The Bank Rate was reduced from 5.0% in October 2008 to 0.5% in
March 2009. This brought the base rate to its lowest level in the Bank of
England’s 316-year history. With interest rates approaching the zero
bound, policymakers embarked on an asset purchase programme,
know as quantitative easing (QE), to provide further support to the
economy. Initially £75 billion was allocated for asset purchases, which
was expanded to £200 billion over the course of the year. The impact of
QE has been credited with reducing the long-term cost of borrowing for
corporates and preventing deflation in the wider economy, though the
counterfactual – the prevailing state of the world if QE was not
undertaken – is unknown.
In the US, the recession was at its most severe in the first quarter of
2009. The economy contracted at 6.4% quarter-on-quarter annualised
rate, but stabilised in the second quarter and returned to growth in the
third quarter. Additional fiscal stimulus measures in 2009 helped to
support spending on autos and encourage a return of buyers to the
moribund housing market. Lower house prices also boosted
affordability, and as prices bottomed out in the middle of the year,
activity gradually picked up. But conditions remain difficult. Between
January 2008 and December 2009 payroll employment declined by
eight million, sixty percent of which occurred in 2009. Labour market
weakness is likely to act as a drag on consumer demand for some time.
Continued dollar weakness provided a boost to net exports in the
second half of the year.
The Federal Reserve had lowered policy rates to 0.25% in December
2008, leaving no room for further rate cuts. Programmes to help
normalise conditions in financial markets and support liquidity were
extended in 2009. In an effort to lower long-term market interest rates,
the Federal Reserve announced that it would purchase $200 billion of
Government Sponsored Enterprise debt, $1.25 trillion of mortgage
backed securities, and $300 billion of long-term treasury securities. Long
yields fell somewhat in the middle of the year but recovered by year end.
The Eurozone entered 2009 on a similar footing to other developed
economies, contracting sharply in the first quarter before returning to
growth in the three months to September. However, there was significant
variation in the performance of economies within the region. Germany’s
downturn was deep, with activity contracting by 6.7% between the
second quarter of 2008 and the first quarter of 2009. Growth returned
in the second quarter of 2009. The recession in France was similarly
short but not as deep (with a 3.5% contraction in output during the
recession). Peripheral economies with higher debt levels, like Ireland
and Spain, were hit hard by rapid and steep rises in unemployment and
an extended period of contraction.
The European Central Bank reduced its main policy rate from 2.5% at
the beginning of the year to 1% by May 2009, and embarked on a
modest programme of asset purchases (60 billion of covered bond
purchases were announced in May to reduce longer rates).

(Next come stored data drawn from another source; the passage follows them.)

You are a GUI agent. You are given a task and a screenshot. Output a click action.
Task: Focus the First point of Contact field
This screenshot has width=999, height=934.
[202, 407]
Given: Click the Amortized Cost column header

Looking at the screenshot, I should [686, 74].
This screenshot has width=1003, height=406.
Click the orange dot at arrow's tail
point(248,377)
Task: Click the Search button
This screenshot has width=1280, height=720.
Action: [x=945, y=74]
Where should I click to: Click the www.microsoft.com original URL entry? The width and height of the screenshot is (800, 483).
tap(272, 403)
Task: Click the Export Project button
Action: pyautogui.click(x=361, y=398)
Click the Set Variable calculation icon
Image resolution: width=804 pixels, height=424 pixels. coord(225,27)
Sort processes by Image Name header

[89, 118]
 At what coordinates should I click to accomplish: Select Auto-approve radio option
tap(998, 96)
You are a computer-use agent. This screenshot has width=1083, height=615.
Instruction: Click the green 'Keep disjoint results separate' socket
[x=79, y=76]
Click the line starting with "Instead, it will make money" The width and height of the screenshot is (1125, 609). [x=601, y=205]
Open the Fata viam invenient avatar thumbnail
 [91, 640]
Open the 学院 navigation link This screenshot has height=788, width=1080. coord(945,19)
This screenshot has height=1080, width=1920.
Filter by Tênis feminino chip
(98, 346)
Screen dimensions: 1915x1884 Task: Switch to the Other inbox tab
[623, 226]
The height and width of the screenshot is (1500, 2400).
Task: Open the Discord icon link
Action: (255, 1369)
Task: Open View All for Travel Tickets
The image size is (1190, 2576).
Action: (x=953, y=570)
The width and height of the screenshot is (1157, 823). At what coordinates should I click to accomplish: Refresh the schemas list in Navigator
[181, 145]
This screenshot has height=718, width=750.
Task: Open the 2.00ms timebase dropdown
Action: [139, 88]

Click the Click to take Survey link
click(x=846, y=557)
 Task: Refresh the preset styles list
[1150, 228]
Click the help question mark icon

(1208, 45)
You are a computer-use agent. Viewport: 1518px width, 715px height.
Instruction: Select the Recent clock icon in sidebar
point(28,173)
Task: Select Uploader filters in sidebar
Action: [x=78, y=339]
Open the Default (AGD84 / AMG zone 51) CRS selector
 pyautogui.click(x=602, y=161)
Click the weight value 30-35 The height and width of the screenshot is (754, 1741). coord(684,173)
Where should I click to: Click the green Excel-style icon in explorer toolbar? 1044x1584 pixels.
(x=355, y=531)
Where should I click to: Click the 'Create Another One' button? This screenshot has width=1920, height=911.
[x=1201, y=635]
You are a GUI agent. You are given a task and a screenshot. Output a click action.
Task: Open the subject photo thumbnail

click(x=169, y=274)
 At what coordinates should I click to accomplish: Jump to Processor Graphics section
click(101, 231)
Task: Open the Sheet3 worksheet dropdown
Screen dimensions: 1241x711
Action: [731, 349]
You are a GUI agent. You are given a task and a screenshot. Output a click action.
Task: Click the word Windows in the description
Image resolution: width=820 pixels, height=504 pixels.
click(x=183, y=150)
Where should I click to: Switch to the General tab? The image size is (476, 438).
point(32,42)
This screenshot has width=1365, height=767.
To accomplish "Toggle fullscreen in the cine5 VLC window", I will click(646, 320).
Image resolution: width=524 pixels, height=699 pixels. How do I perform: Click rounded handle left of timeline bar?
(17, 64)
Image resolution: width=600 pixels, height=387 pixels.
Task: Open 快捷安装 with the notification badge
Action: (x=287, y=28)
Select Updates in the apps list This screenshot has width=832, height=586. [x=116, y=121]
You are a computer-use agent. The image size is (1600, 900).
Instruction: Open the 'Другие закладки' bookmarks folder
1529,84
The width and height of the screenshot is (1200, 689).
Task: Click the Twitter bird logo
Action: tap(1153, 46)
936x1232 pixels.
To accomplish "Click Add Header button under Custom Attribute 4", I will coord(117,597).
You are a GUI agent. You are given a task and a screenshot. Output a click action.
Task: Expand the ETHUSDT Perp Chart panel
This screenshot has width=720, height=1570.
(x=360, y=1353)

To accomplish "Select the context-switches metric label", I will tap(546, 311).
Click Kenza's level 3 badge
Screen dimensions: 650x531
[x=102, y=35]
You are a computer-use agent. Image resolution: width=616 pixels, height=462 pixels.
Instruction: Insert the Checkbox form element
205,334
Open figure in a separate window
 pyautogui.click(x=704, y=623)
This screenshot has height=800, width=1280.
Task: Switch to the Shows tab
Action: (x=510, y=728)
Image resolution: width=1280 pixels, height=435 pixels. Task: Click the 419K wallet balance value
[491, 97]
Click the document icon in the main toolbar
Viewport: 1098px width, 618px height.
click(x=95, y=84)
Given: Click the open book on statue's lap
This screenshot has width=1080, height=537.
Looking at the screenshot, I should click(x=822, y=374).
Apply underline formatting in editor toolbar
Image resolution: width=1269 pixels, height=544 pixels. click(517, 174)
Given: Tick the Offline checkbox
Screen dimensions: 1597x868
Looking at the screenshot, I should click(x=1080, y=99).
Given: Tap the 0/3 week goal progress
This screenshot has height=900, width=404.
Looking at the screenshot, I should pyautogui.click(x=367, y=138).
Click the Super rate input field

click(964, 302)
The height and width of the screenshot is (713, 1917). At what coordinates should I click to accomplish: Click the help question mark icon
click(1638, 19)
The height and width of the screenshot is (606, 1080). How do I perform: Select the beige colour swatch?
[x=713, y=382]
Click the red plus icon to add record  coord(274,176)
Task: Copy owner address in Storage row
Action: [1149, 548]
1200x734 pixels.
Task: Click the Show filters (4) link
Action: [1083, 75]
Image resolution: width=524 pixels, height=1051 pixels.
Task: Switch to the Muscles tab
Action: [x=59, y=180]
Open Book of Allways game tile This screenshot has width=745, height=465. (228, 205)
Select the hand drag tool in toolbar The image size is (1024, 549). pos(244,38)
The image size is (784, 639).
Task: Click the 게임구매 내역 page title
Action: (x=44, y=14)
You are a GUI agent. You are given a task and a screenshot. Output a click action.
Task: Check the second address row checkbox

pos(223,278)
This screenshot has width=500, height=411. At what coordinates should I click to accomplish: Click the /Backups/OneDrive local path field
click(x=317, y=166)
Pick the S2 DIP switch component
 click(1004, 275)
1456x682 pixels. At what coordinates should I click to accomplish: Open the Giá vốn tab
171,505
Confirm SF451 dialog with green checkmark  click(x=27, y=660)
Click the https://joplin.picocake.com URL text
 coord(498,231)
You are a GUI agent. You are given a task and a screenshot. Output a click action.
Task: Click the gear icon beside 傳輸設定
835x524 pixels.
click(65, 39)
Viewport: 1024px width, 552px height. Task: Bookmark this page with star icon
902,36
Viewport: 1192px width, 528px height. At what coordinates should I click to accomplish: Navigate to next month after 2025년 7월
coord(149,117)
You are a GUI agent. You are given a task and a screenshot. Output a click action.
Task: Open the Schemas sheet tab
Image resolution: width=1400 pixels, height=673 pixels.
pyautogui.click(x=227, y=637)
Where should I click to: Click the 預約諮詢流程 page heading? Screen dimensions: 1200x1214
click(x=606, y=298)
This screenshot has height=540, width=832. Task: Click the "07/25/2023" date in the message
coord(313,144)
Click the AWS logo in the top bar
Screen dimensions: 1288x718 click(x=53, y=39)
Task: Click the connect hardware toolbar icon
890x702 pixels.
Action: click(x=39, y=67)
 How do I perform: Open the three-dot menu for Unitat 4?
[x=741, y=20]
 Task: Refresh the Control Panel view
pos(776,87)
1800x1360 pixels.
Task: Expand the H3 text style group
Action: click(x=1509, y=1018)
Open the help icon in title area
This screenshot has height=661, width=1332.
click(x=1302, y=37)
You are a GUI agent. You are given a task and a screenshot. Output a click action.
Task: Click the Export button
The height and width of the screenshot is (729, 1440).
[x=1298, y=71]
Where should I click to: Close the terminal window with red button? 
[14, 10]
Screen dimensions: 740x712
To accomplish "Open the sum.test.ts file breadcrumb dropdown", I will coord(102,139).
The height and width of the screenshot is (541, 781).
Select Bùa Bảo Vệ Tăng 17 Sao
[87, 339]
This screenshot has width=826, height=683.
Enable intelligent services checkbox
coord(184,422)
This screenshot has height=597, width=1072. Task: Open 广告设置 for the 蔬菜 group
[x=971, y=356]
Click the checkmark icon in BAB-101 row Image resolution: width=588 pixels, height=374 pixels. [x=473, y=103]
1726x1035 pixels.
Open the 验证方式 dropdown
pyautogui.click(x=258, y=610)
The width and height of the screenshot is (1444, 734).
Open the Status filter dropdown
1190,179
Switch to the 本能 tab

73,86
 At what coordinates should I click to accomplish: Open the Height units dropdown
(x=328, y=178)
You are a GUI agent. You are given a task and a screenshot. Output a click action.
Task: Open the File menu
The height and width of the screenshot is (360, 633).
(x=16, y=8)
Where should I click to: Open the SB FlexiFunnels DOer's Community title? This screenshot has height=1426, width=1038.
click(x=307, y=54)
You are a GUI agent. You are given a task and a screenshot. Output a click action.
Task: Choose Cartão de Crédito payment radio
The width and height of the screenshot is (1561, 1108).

It also
adopted a policy of unlimited liquidity provision to euro area banks.
Nevertheless, lending to households and businesses fell, reducing the
rate of money supply growth to almost zero at year end. Consumer
price inflation across the single currency area was negative for six
months, before returning to positive territory in October. The euro's
strength helped to put downward pressure on import costs, but also
threatened to act as a drag on the recovery by reducing the
competitiveness of the region's exports in global markets.
The retrenchment in international trade in late 2008 had severe
consequences for the economies in Asia Pacific, some of which saw
exports fall in excess of 50% year on year. The intensification of the
downturn in the first three months of 2009 further exacerbated this
contraction, reducing industrial output and leading to rapid rises in
unemployment. Government stimulus packages introduced at the end of
2008 bore fruit in the second quarter of the year, combining with industry
restocking to mark a return to moderate growth across much of the
region. Expansionary fiscal policy in China helped the economy to
bounce back to 9% growth year on year in the third quarter of 2009, but
here, as in many neighbouring economies, private sector demand
remained soft, leaving economies reliant on government support in 2010.